Seared Salmon with Roasted Sweet Potatoes and Asparagus

This is an example of a meal that Solin would create to include in your personalized meal plan.

Seared Salmon with Roasted Sweet Potatoes and Asparagus

YOUR SOLIN GENERATED RECIPE

Seared Salmon with Roasted Sweet Potatoes and Asparagus

Enjoy a delightful dinner featuring a perfectly seared salmon fillet paired with tender roasted sweet potatoes and crisp asparagus. This dish is a harmony of savory flavors and light, fresh textures that celebrate clean eating without sacrificing taste.

NUTRITION

500kcal
Protein
45.6g
Fat
25.6g
Carbs
25g

SERVINGS

1 serving

INGREDIENTS

7 oz Salmon Fillet

1/2 medium Sweet Potato

1 cup Asparagus

1/2 tsp Olive Oil

Salt and Pepper to taste

PREPARATION

  • 1

    Preheat your oven to 400°F.

  • 2

    Peel and cut the sweet potato into 1/2-inch cubes.
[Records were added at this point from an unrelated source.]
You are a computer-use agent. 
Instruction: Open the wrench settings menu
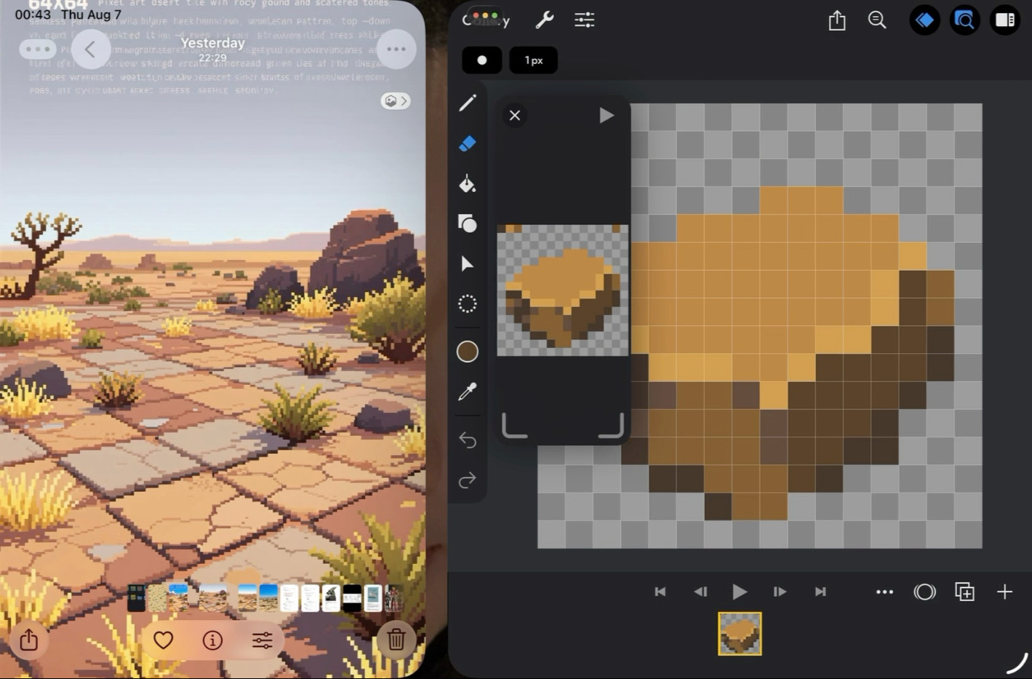[x=544, y=20]
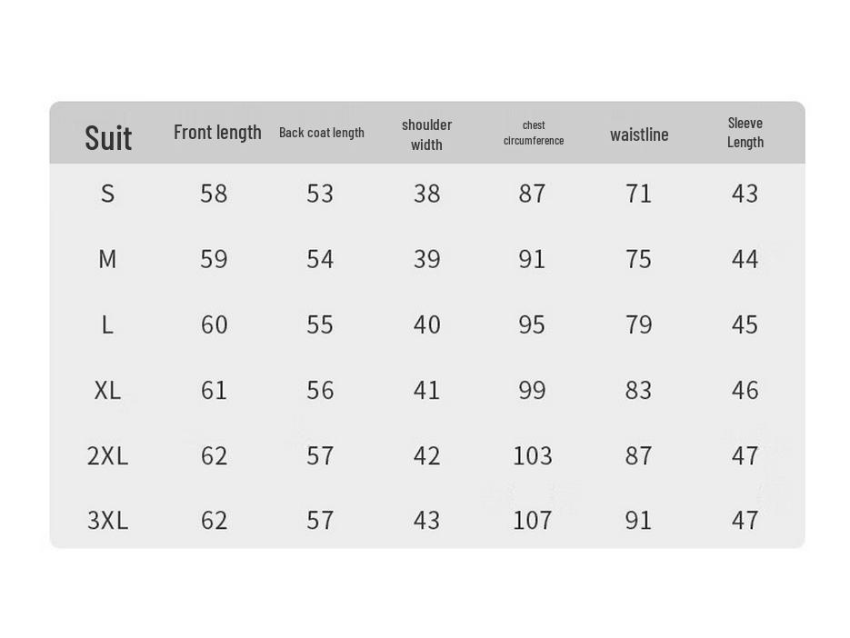
Task: Click the 3XL size row label
Action: [107, 521]
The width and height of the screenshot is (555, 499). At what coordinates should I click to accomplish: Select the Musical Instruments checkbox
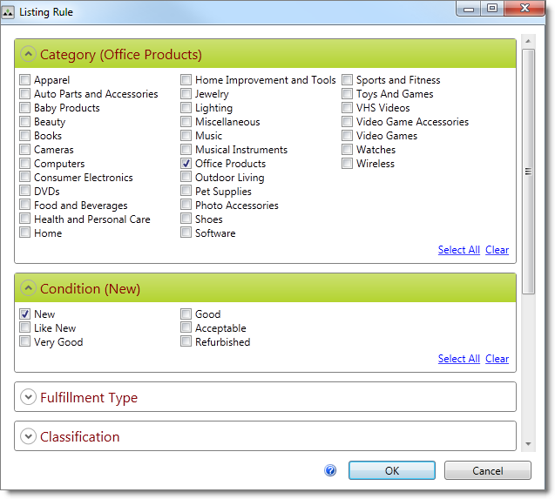coord(186,150)
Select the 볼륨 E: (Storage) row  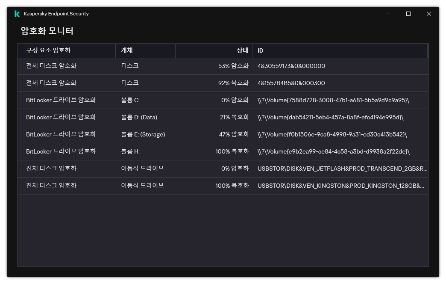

Trim the asparagus by snapping off the tough ends.

  • 3

    Place the sweet potato cubes and asparagus on a baking sheet. Drizzle with olive oil and season with salt and pepper. Toss to coat evenly.

  • 4

    Roast the vegetables in the preheated oven for 20-25 minutes or until tender and slightly caramelized.

  • 5

    While the vegetables are roasting, pat the salmon dry with a paper towel and season both sides with salt and pepper.

  • 6

    Heat a non-stick skillet over medium-high heat. Sear the salmon for about 3-4 minutes on each side, or until a golden crust forms and the fish is just cooked through.

  • 7

    Plate the seared salmon alongside the roasted sweet potatoes and asparagus. Serve immediately and enjoy your balanced, nutrient-packed dinner.